Written problem: In the entries below, retype the lines word for word, starting at the line that contains "You are a computer-use agent. The" and ending at the line that contains "(x=1156, y=22)", with both of those lines included.

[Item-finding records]
________________________

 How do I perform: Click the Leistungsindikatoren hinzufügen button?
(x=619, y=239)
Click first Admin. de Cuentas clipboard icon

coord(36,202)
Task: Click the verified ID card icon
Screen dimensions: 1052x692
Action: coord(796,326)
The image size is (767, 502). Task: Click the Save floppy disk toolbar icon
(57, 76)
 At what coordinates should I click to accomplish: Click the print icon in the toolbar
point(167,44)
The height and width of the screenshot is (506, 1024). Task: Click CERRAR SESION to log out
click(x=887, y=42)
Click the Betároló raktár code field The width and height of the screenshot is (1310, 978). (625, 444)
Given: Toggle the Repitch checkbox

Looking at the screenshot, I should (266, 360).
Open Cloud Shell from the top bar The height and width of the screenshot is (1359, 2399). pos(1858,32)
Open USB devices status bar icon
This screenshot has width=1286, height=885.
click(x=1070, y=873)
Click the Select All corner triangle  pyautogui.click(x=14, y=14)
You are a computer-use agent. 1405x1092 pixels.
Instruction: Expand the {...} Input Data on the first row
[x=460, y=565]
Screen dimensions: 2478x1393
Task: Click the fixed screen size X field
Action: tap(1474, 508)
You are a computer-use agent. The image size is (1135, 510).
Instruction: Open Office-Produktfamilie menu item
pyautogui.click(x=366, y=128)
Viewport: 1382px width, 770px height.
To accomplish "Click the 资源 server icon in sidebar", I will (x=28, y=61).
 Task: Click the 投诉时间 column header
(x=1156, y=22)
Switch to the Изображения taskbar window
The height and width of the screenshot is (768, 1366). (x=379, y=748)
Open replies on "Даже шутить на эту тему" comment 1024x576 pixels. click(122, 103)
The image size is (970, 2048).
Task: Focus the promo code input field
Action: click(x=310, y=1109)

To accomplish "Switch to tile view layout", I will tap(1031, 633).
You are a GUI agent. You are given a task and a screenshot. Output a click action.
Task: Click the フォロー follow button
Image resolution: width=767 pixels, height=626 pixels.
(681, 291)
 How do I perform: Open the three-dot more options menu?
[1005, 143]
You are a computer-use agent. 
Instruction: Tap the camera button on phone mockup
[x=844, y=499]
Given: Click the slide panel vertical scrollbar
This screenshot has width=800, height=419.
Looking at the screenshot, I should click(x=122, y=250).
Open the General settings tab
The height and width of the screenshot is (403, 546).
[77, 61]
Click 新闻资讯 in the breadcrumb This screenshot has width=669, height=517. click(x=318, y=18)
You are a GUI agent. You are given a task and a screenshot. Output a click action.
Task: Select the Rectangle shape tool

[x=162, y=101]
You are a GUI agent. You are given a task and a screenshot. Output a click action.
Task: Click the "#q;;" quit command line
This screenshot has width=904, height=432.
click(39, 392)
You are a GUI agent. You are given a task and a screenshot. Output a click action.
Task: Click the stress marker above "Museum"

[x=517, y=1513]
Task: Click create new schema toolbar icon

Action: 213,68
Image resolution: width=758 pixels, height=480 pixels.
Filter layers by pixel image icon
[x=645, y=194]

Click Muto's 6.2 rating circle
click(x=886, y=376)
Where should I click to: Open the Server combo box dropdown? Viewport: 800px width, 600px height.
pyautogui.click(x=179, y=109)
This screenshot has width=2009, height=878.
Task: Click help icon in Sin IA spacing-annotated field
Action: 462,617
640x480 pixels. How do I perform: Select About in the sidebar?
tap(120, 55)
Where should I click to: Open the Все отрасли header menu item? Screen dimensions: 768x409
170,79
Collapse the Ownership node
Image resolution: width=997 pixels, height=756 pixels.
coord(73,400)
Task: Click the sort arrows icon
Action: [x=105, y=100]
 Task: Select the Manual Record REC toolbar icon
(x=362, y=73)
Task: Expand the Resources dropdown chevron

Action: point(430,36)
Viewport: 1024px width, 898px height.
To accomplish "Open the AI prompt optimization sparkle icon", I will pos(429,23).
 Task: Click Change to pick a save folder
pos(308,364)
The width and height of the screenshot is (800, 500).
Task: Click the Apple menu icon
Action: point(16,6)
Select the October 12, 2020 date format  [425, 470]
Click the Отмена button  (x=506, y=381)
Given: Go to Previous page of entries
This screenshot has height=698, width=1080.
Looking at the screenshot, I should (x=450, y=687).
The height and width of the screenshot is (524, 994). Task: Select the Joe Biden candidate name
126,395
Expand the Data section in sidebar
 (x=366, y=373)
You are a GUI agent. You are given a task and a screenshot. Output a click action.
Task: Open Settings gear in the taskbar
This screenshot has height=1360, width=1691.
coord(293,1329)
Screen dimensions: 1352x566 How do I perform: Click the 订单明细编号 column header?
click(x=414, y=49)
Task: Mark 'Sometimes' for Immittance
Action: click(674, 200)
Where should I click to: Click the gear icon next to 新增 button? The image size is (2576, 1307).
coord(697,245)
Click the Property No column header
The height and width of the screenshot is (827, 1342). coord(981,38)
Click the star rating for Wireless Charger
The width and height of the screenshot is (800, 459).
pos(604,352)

________________________

Final result:
You are a computer-use agent. The image size is (1135, 510).
Instruction: Open Office-Produktfamilie menu item
pyautogui.click(x=366, y=128)
Viewport: 1382px width, 770px height.
To accomplish "Click the 资源 server icon in sidebar", I will (x=28, y=61).
 Task: Click the 投诉时间 column header
(x=1156, y=22)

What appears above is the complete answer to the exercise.